> [Text block]:
########

3. Knowing What Type of Love Your Child Needs Most

All children have a need to be loved. It’s our job as parents to provide unconditional love, to make sure that our children know that we love them no matter what.

According to Dr. Ross Campbell, the author of How to Really Love Your Child, a top issue among children and source of many childhood challenges is not feeling completely and unconditionally loved by their parents.

Love Languages

The ways in which children need love to be expressed to them may differ. That’s where love languages come in, as outlined by Dr. Gary Chapman in his book titled 5 Love Languages of Children: The Secret to Loving Children Effectively. These five love languages include: physical touch, acts of service, gifts, quality time, and words of affirmation. 

If you are unsure what your child’s primary love language is, take some time to observe them, noting how they express affection to you.

Often, how they express their love to you is how they want to be loved in return. When you use the love language your child wants and needs, you can help improve mental health in kids.

Using Love Languages

  • Physical touch – examples: hugs and kisses, hair stroking, high fives.
  • Acts of service – this means doing things for your child (examples: making cookies for when they get home from school, helping them clean their room).
  • Gifts – this means special surprises (note: these don’t have to be things you BUY; they can be flowers you pick, for example).
  • Quality time – this means time spent together, no distractions, just you (examples: dance parties, making a meal together, a trip to the playground).
  • Words of affirmation – this means providing loving words and praise (examples: writing an “I love you” note for their lunch box, saying, “Great job!” after an accomplishment).

4. Keep the Doors Open to Communication

Communication is key. Without communication, children’s needs, for parental affirmation of their feelings and expressions of love as mentioned above, cannot be met.

Even when our children are young, it is important to have conversations, ask questions, and spend time together. Keep an open channel of communication.

By starting this early, you’re setting up a safe place for your child where they will feel comfortable coming to you when they have problems or need to talk. If your child feels safe and comfortable coming to you, then you, in turn, can ask them pertinent questions, including questions about their mental health. Asking questions will not only help you learn more about your child, but will also let you know if they’re struggling.

########

> [Data under study]:
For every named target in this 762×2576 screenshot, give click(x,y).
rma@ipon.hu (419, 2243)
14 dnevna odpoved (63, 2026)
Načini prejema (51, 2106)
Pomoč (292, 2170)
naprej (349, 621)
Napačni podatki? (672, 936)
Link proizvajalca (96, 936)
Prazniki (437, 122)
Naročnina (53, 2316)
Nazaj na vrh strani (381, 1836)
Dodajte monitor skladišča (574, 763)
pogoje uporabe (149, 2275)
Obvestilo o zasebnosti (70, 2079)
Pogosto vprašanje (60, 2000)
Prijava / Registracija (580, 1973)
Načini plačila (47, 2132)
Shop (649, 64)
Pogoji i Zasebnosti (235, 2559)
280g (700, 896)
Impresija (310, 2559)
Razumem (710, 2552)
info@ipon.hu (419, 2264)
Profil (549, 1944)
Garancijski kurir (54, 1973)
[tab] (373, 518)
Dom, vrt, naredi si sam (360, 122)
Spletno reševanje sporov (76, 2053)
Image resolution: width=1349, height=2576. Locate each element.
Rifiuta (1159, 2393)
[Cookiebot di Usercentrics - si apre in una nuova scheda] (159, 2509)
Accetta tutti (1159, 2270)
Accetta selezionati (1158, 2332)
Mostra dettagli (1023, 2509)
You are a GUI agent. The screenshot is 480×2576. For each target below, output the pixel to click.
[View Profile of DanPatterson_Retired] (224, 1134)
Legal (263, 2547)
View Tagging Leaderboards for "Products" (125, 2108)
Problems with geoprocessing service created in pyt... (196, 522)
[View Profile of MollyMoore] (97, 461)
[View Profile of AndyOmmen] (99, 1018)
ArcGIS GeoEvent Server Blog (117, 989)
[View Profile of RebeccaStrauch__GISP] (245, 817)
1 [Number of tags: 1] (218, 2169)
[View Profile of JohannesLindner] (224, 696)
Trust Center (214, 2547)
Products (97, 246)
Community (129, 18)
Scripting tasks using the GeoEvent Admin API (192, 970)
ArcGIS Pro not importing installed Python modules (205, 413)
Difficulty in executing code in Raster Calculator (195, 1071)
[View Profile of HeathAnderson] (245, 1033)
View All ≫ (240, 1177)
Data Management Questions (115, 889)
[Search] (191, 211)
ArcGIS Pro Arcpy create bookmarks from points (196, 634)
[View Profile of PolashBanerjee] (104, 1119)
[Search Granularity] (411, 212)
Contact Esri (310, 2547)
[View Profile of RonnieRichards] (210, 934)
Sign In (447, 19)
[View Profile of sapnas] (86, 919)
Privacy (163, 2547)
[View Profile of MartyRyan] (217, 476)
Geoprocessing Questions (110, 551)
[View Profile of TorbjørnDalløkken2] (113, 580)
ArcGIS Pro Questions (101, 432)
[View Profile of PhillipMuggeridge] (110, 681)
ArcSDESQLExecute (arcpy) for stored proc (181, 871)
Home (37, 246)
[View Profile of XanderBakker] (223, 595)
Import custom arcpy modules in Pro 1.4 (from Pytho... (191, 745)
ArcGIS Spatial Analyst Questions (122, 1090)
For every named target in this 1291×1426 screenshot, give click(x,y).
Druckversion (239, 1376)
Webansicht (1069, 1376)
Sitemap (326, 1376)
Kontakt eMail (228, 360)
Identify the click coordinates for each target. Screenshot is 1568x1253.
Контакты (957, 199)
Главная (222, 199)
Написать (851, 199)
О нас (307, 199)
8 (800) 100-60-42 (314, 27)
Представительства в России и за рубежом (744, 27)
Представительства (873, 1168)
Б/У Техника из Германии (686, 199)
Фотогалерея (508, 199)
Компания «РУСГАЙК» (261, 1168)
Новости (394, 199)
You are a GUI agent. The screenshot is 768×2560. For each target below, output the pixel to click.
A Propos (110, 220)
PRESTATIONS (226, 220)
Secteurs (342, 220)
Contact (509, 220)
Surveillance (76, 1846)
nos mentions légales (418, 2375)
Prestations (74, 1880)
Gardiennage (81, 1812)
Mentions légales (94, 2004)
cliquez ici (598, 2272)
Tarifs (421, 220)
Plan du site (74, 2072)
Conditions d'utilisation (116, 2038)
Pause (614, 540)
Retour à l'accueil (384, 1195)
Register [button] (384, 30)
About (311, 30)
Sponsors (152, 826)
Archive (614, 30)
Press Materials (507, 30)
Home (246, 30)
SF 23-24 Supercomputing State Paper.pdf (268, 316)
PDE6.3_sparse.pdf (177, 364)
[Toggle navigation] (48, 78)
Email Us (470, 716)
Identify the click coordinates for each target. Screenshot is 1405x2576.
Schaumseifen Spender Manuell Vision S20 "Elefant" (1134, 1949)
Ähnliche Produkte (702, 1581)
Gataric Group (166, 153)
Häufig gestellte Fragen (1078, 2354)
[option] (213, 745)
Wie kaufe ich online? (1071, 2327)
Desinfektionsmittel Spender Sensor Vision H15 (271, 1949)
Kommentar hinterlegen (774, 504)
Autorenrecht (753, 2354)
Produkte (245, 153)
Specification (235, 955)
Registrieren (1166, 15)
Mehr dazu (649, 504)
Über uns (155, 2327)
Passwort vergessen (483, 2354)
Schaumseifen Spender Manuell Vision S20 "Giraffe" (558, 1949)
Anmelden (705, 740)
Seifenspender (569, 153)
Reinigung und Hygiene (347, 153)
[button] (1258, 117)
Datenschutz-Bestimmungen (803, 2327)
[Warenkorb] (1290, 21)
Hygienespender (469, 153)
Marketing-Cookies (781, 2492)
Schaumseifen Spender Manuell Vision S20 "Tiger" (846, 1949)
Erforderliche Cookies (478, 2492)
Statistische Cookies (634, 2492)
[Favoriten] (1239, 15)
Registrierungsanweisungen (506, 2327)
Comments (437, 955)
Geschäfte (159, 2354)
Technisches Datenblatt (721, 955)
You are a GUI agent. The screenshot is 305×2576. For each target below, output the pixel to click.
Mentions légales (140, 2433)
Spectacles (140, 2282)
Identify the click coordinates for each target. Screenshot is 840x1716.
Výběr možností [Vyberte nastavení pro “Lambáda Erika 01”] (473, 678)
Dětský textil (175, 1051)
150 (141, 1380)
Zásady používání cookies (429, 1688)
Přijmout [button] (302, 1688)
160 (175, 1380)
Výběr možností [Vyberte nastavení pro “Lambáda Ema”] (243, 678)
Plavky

########

> [Brief 1]:
According to the parenting article, who wrote How to Really Love Your Child?
> [Brief 2]:
Decide whether each statement agrees with the parenting article, answering yes or no and quoting the words that decide it: (a) The parenting article names five love languages. (b) Gifts for a child must be bought. (c) Parents should wait until children are older before having conversations with them.
> [Brief 3]:
Please write a continuation of the parenting article, starting after its last sentence.
The records are separate material and are not connected to the parenting article.

> [Response 1]:
Dr. Ross Campbell.

> [Response 2]:
(a) Yes: "These five love languages include: physical touch, acts of service, gifts, quality time, and words of affirmation."
(b) No: "these don’t have to be things you BUY; they can be flowers you pick, for example"
(c) No: "Even when our children are young, it is important to have conversations, ask questions, and spend time together."

> [Response 3]:
Some good questions to ask your children include:
  • Is there anything you want to talk about?
  • Is anything worrying you?
  • What makes you feel calm?
  • What feels hard right now?
  • How is your body feeling?
  • What are you most looking forward to this week?
  • Is there anyone who is upsetting you?
Overall, love is the most important gift you can give your child, and never underestimate its power.

Loving unconditionally, using your child’s love language, allowing for and encouraging the expression of feelings, and constant communication will go a long way in your relationship with your child.

By doing these things, you’re also support mental health in kids and providing them with tools for handling difficulties that arise. 

Mental wellness is something parents need to be aware of and focus on with their children, especially due to the rising prevalence of mental health disorders in our country.

If you have any questions about your child’s mental health, please visit your pediatrician or contact a local therapist/counselor. There’s no shame in asking for help. It’s a further demonstration of the unconditional love you have for your child.

About the Author

Dr. Beth Salafia earned her Ph.D. in Psychology from the University of Notre Dame. She was a professor at North Dakota State University for 13 years, teaching and conducting research on adolescence, socioemotional development, parenting, and body image. In 2021, she joined BIO Girls as the Director of Programming and Research, where she hopes to make a difference in girls’ lives. She is the proud mother of a thoughtful, energetic 7-year-old.